Retype the records below from their first line through the line holding "You are a computer-use", including both ends and no pictures.

*** Material for this task Section Begins ***

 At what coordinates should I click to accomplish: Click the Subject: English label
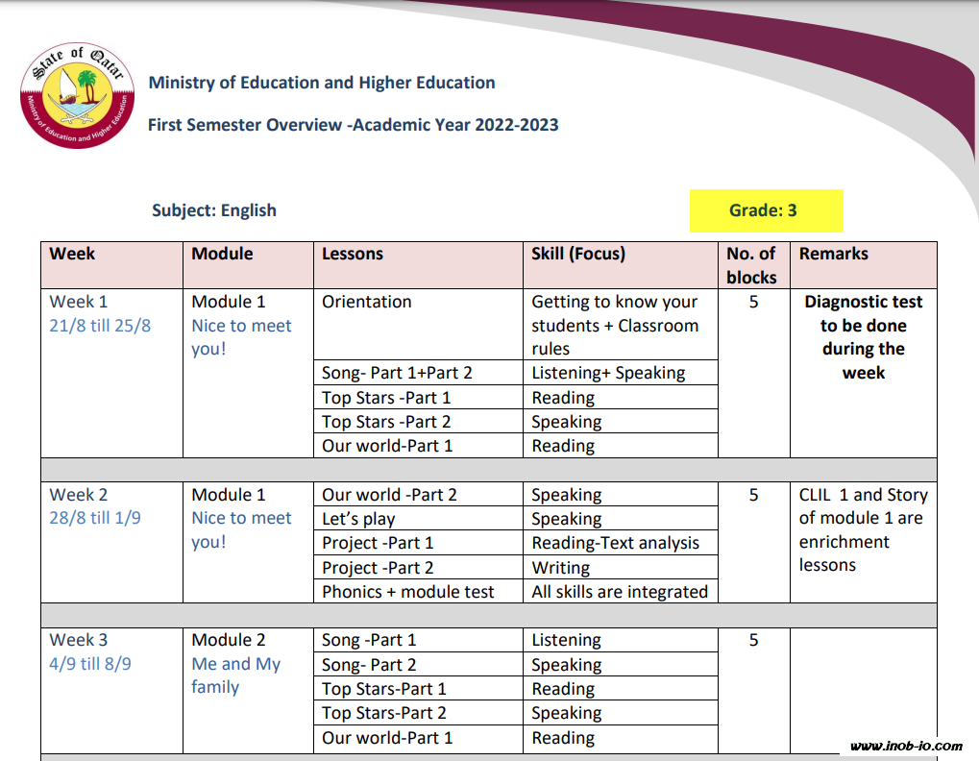tap(214, 210)
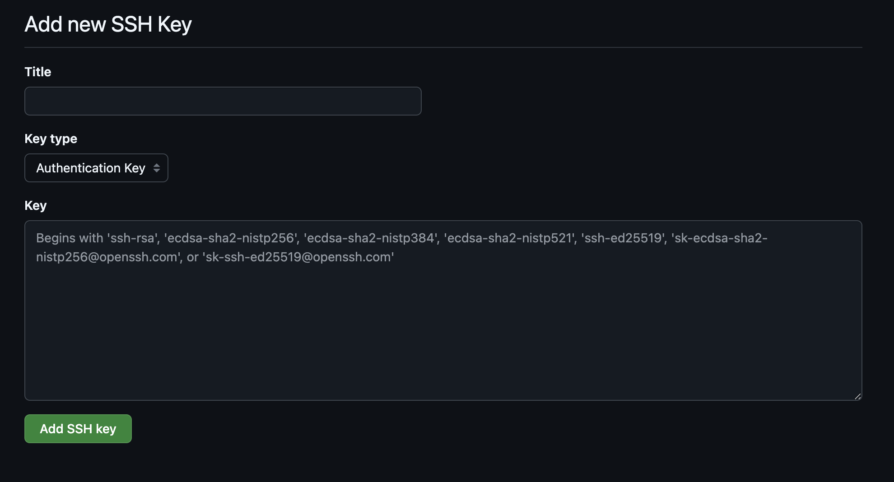Click the bottom-right corner grip of Key textarea
894x482 pixels.
click(857, 396)
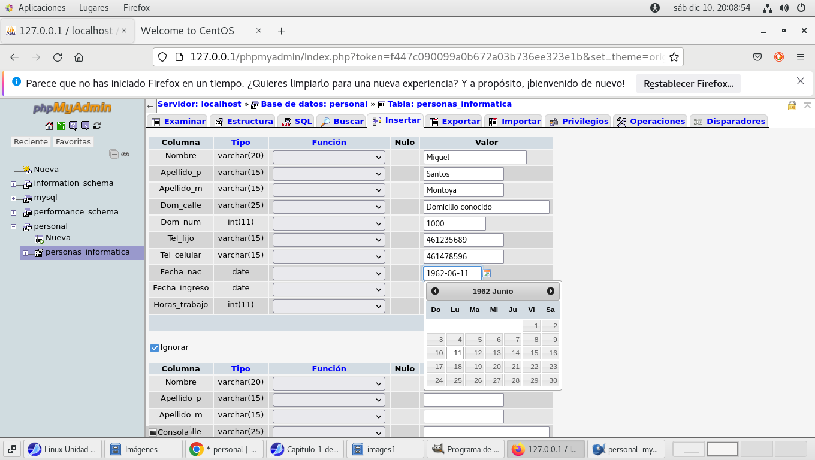The height and width of the screenshot is (460, 815).
Task: Click calendar icon beside Fecha_nac field
Action: pyautogui.click(x=487, y=273)
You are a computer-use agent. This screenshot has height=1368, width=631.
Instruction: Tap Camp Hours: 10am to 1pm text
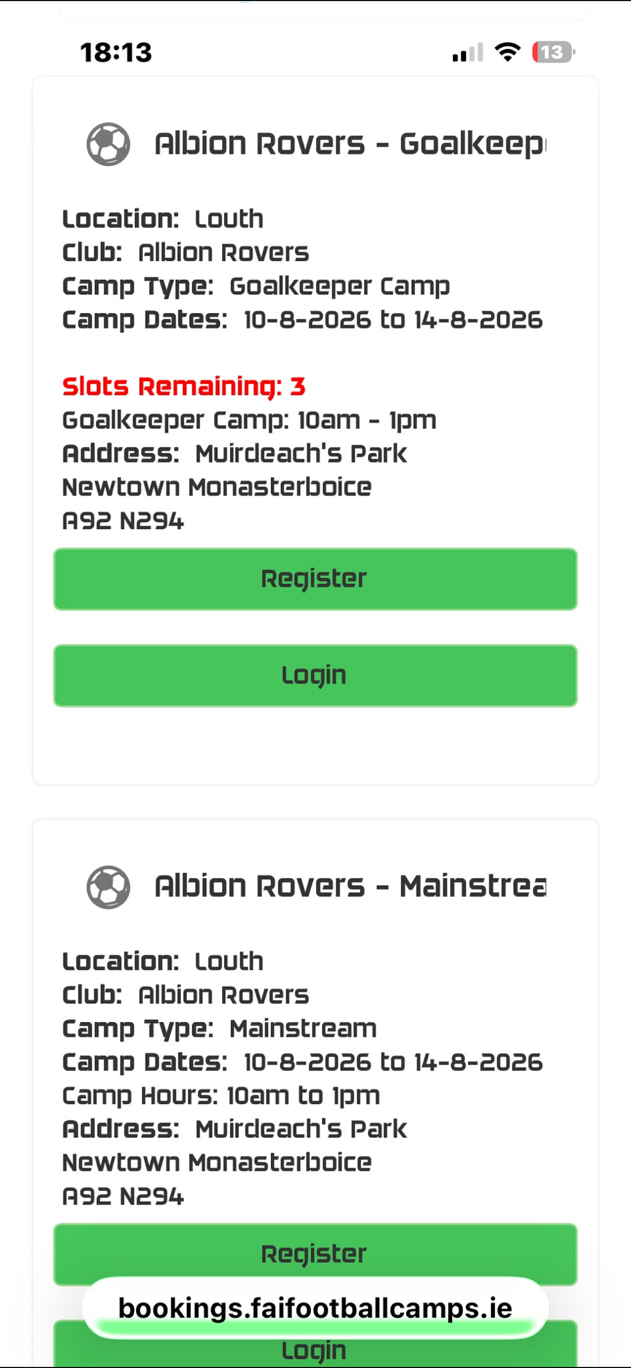221,1096
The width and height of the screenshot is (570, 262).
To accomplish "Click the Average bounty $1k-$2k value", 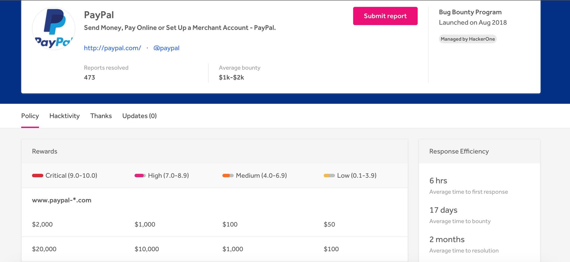I will (x=231, y=77).
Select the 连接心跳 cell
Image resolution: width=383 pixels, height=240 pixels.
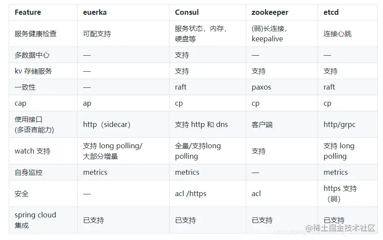(337, 33)
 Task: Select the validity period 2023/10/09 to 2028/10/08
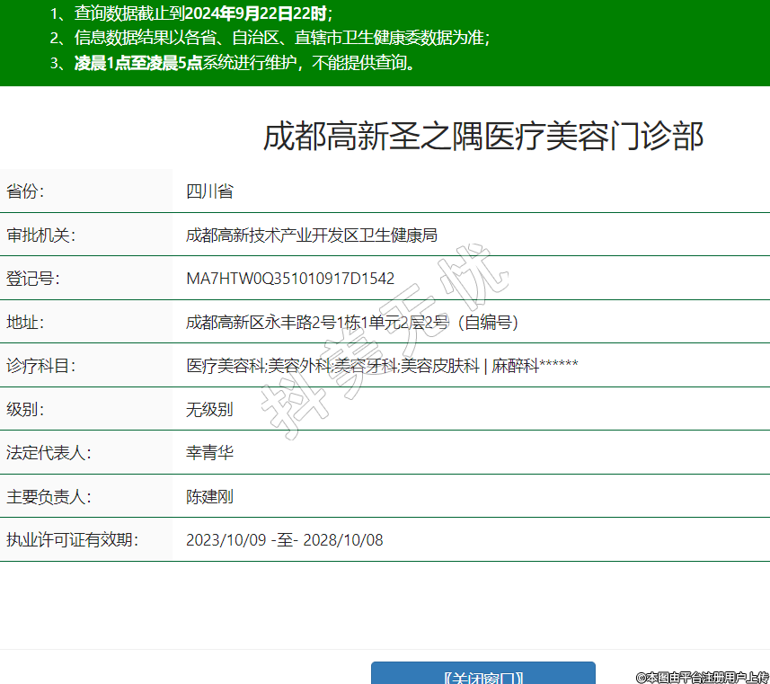285,540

*** Material for this task Section Ends ***

Result →
 At what coordinates should I click to accomplish: Click the Subject: English label
tap(214, 210)
Click the bottom-right corner grip of Key textarea
894x482 pixels.
click(857, 396)
The height and width of the screenshot is (460, 815).
Task: Click calendar icon beside Fecha_nac field
Action: pyautogui.click(x=487, y=273)
You are a computer-use agent. This screenshot has height=1368, width=631.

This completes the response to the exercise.